──────── Supplied records ────────

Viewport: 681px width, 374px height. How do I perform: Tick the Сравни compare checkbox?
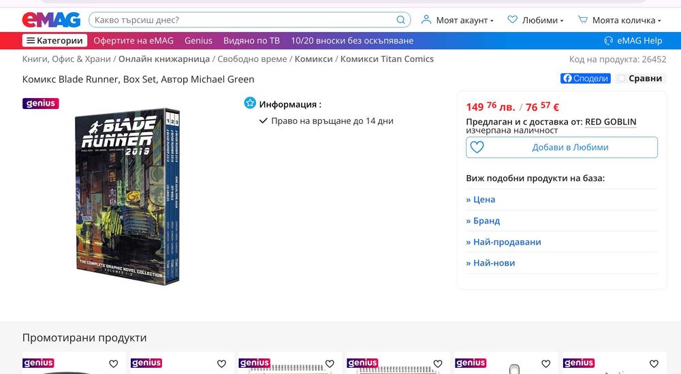coord(622,78)
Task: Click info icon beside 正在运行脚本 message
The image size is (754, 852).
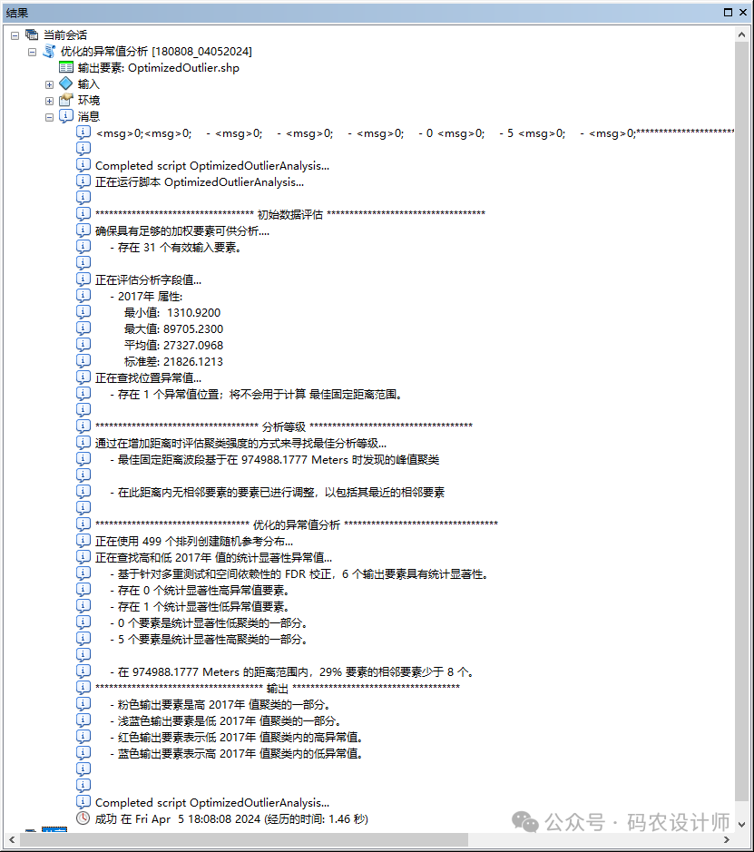Action: 84,181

────────

Work task:
Output each line of the records exactly. Any picture is skipped.

Expected answer:
Viewport: 681px width, 374px height. How do I perform: Tick the Сравни compare checkbox?
coord(622,78)
Task: Click info icon beside 正在运行脚本 message
The image size is (754, 852).
Action: 84,181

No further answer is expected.